MARINE CORPS BASE CAMP PENDLETON, Calif. --
“If I didn’t join, I would’ve been on drugs, homeless or even dead.”
The words set a powerful tone for the Women’s Leadership & Education Committee symposium held on Marine Corps Air Station Camp Pendleton, California, Oct. 27, 2022.
U.S. Marine Corps Sgt. Maj. Diana E. Bacolod, sergeant major of 5th Battalion, 11th Marine Regiment, conveyed her experience to a group of wide-eyed Marines and Sailors. She recalled hardships in her early years and as a young woman, including going through pregnancy at 16 and the consequences of surrounding herself with the wrong crowd.
Bacolod credits the Marine Corps with many of the positive changes in her life.
“I would not have made this name for myself,” Bacolod said. “It didn’t come until I picked the right group of mentors and peers. It didn’t come until I gained confidence and empowerment. And that is what I hope you take from this symposium today… be okay with being vulnerable so you can get the help you need.”
The committee, created in 2017 by Marine Aircraft Group (MAG) 39, 3rd Marine Aircraft Wing, provides mentorship, empowerment, and an all-inclusive environment to maximize talents, abilities and knowledge for Marines and Sailors of all ages and leadership levels.

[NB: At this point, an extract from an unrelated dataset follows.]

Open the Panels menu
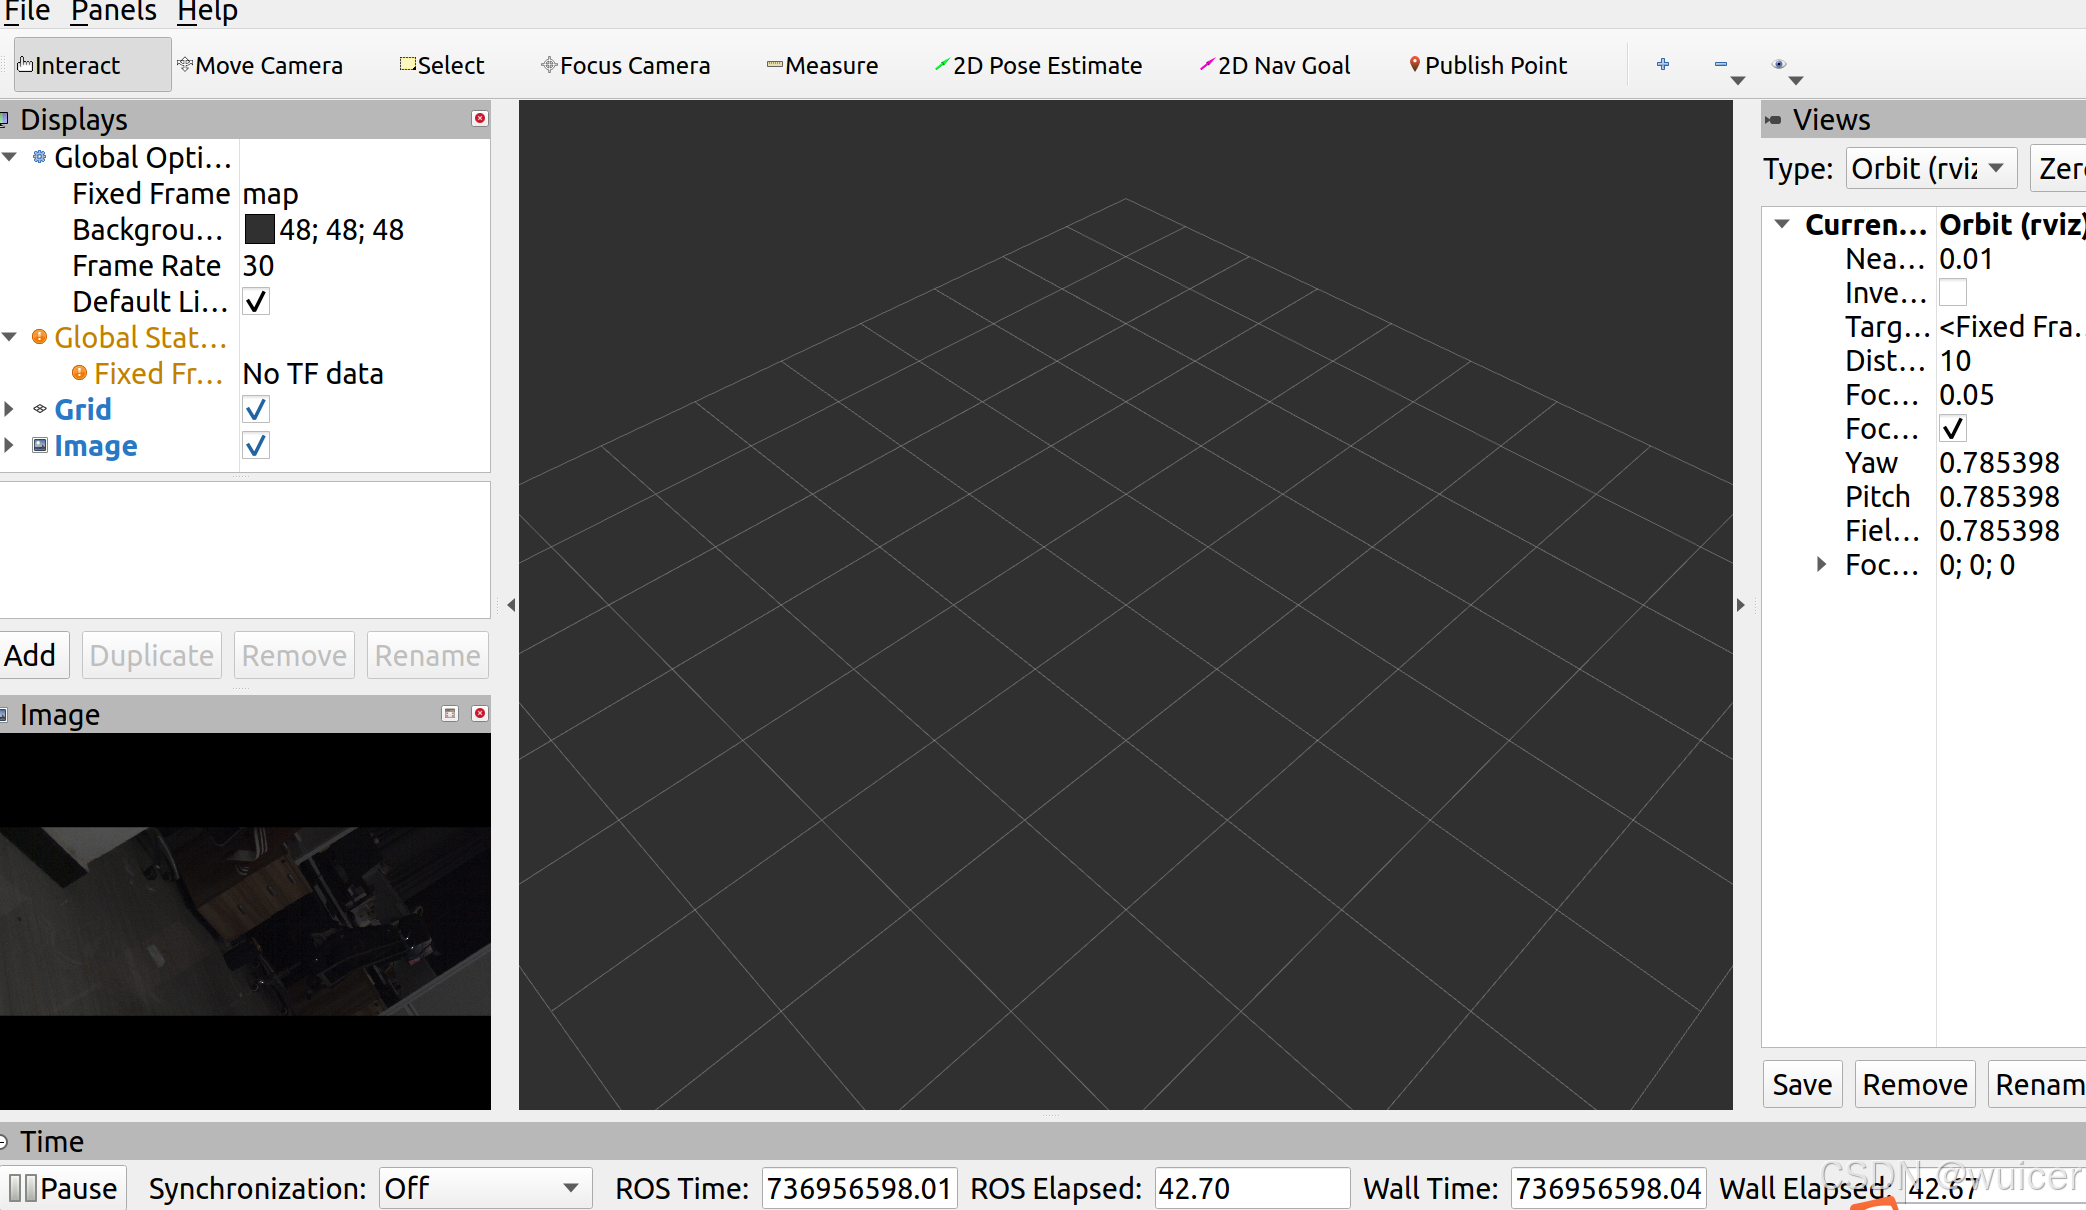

The symposium, comprised of Marines and Sailors of diverse backgrounds, provides members with the opportunity to discuss common issues and topics females face while navigating their respective careers. Providing information, mentorship, and career development remains a key goal for the event.
This year’s symposium touched on the topics of confidence, values, and resiliency. In addition to active-duty members, the committee hosted guest speakers to provide information and outlooks from outside of the military. This year’s event included Jason G. Wanstreet, a professor and the chief executive officer of STRIDES SCI Functional Fitness, to provide his insights on training, injury prevention, and recovery, something leaders can reference in developing their young Marines and Sailors.
“The guest speaker gave us information that I never knew, and I look forward to not only using it for myself but also teaching other Marines on how to train better,” said U.S. Marine Corps Capt. Paige McFarland, an AH-1 Z Viper pilot with Marine Light Attack Helicopter Squadron 369, MAG-39.
The symposium provided opportunities for breakout sessions where guest speakers shared their stories and discussed topics like the Artemis Program, a Camp Pendleton program with the specific goal of making it easier for pregnant and postpartum Marines to receive base resources and know they are not alone.
U.S. Navy Chief Petty Officer Wendy Cajas discussed the program during her breakout session. The team behind the program developed it to meet the unique needs for active-duty mothers. The program provides mentorship and educational tools to help active-duty mothers stay fit, healthy, and balance life as a Marine and mother.
“I personally do not have kids, but I think what I learned is extremely valuable for female Marines,” said U.S. Marine Corps Lance Cpl. Maria Innes, an administrative specialist with Marine Wing Support Squadron 372, MAG-39. “I am going to pass the information I learned about Artemis to the females I know who are pregnant or had their kids already.”
The symposium remains a key part in MAG-39’s development of Marines. The networking and mentorship offered to those who attend continues to build upon the individual’s success and strengthens their future as leaders within the Marine Corps.
The mission of MAG-39 is to provide combat-ready and capable Marines to support naval expeditionary missions through organized combat aviation support, aviation ground support and aviation logistics. The committee remains a critical resource in helping MAG-39 maintain its force readiness by providing Marines and Sailors an additional opportunity for professional and personal development.